▶ **HOW TO COMPLETE THIS TASK**
Repeat exactly the line with "727x436 pixels. At" and each line after it to the end of the data below; pictures stay out.

▶ **GIVEN RECORDS**
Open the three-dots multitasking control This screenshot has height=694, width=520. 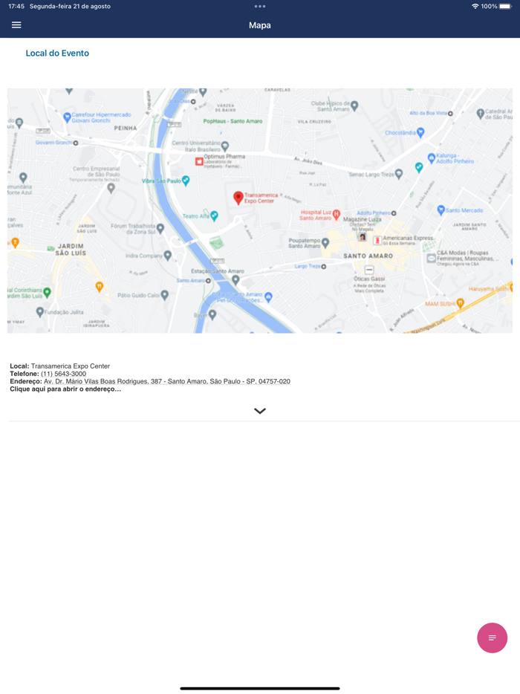pos(260,6)
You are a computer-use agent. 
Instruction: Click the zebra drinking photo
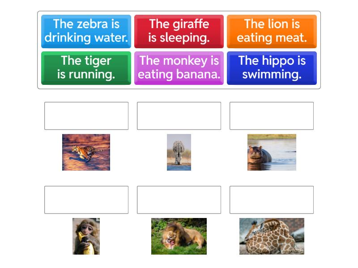pyautogui.click(x=179, y=152)
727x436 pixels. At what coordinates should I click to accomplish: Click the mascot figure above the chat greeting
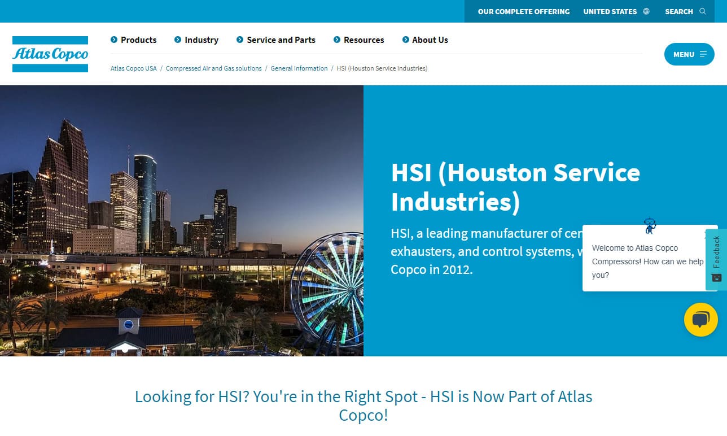[650, 225]
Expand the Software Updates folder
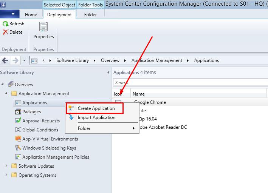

▶ **THE COMPLETED TASK**
727x436 pixels. At what coordinates should I click to accomplish: Click the mascot figure above the chat greeting
[650, 225]
Expand the Software Updates folder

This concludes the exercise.